First off, let me throw the 800lb gorilla into the room:
Most of our WFH staff is BYOD. I’m not excited about that, some of the ownership is not excited about that, but it’s where we at right now and it doesn’t look to be changing in the very near feature. Though that will still be the direction I lobby for as I’m given the chance.
Staff currently VPN via FortiClient using MFA and then RDP into either their in-office workstation or an RDS server. NO work is done on their local, BYOD machine - no CRM, no email, no nothing. It is all done on the in-office PC/Server via that RDP session. Copy/paste, printer redirect, etc is killed with GPO.
That being said, one of the suggestions being thrown at us for an added layer of security, is to require all VPN connections to our network to be full tunnel connection. We would in turn then block all traffic to their local device except traffic required for the VPN connection. For some users, we’d have to poke some holes in the tunnel for things like Zoom etc that they can’t do over the RDP session, so we’d have some fine-tuning to do.
I understand that it would be more “secure” in that we can then see and direct what traffic is being passed to/from the endpoint across our network. But I’m not *entirely* sure the effort is worth the reward?
My instinct is I can’t see what it would provide for you other than end user headaches and not a great deal in additional security. Your services are not desktop dependent and you already have controls in place for data leakage.
You might be better using something like Zscalar where you can proxy the traffic to a service that you can apply some rules on if you want better observability on what sites users are hitting while working, but you don’t have to carry it all back to your own network. You can also configure the client to exclude traffic you don’t care about.

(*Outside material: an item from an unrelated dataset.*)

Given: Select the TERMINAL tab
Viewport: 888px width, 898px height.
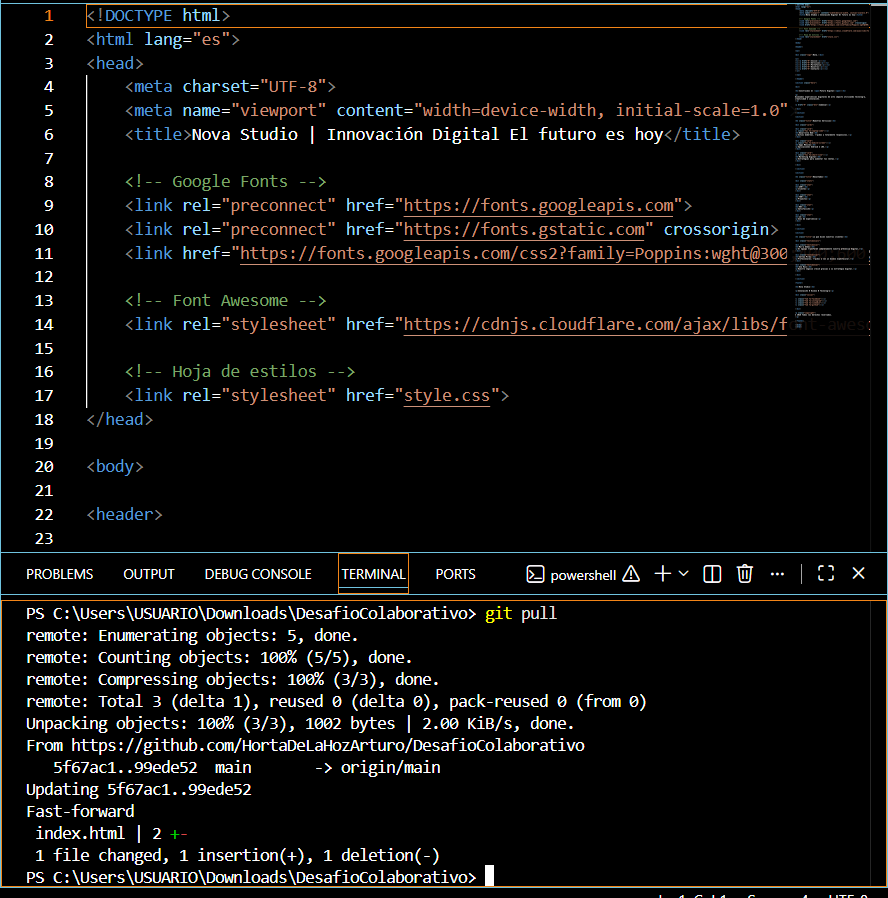Looking at the screenshot, I should [x=373, y=574].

I would advise against trying to implement full tunnel on an employee owned device. The liability if your network is involved in one of their personal accounts being hacked would make me think twice. Split tunnel and only serving your own resources over the tunnel seems sanest to me.

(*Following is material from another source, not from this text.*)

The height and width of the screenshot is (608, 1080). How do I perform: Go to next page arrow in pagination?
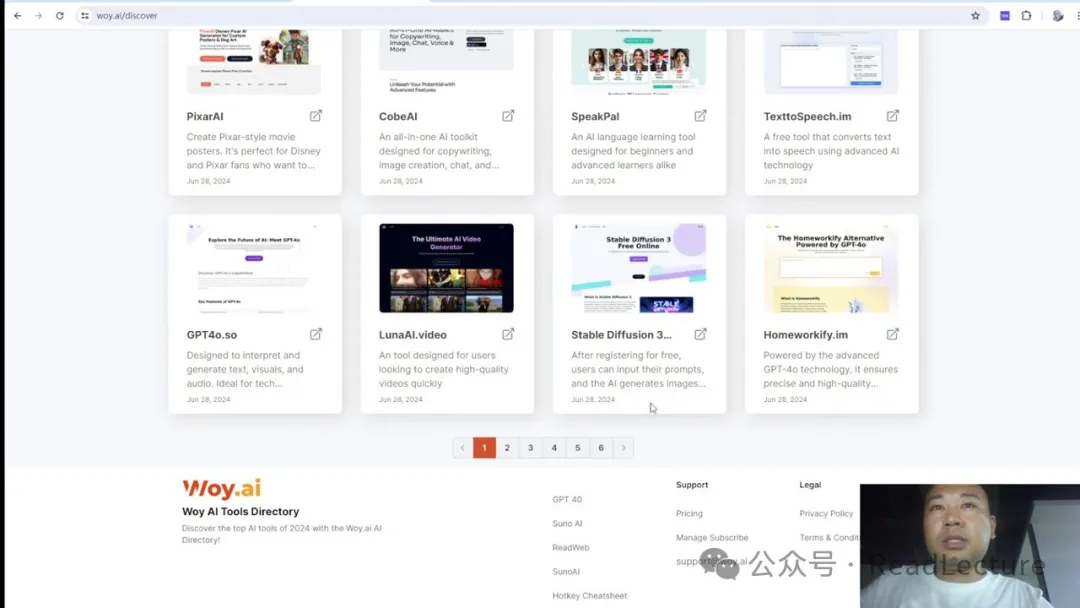[x=623, y=448]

Since you’re on fortigate, what about using the web mode with the fortigate basically acting as the RDP broker? Then there’s nothing to install and no tunnel to deal with.
Do you want a riot? Full tunnel and a block all traffic on their own device which the company doesn’t own is definitely a bridge too far. You’re likely going to have your staff quit in mass if you do that. Frankly, asking staff to use their own device is bad enough, but adding that level of fuckery on a device they paid for will definitely be a mess you don’t want. Have you considered setting up an actual VDI environment instead? That’s essentially what you are trying to do with this anyways.
I would give them a cloud/hosted VM, make them work on that system instead of RDP to desktop and then kill the VPN on BYOD. Desktop in office would connect to VM as well.
You should be doing something like virtualized apps for RDP instead of Full Tunnel VPN and killing their internet access.
RDS, Citrix, Parallels, AWS appstream, Apache Guacamole, Kasm Workspaces would be perfect for this BYOD scenario.
All of these solutions support html5 , so they can use RDP straight from a browser and not have to install anything. Integrate it with SAML + MFA and you have a way more secure and better user experience than what you’re proposing.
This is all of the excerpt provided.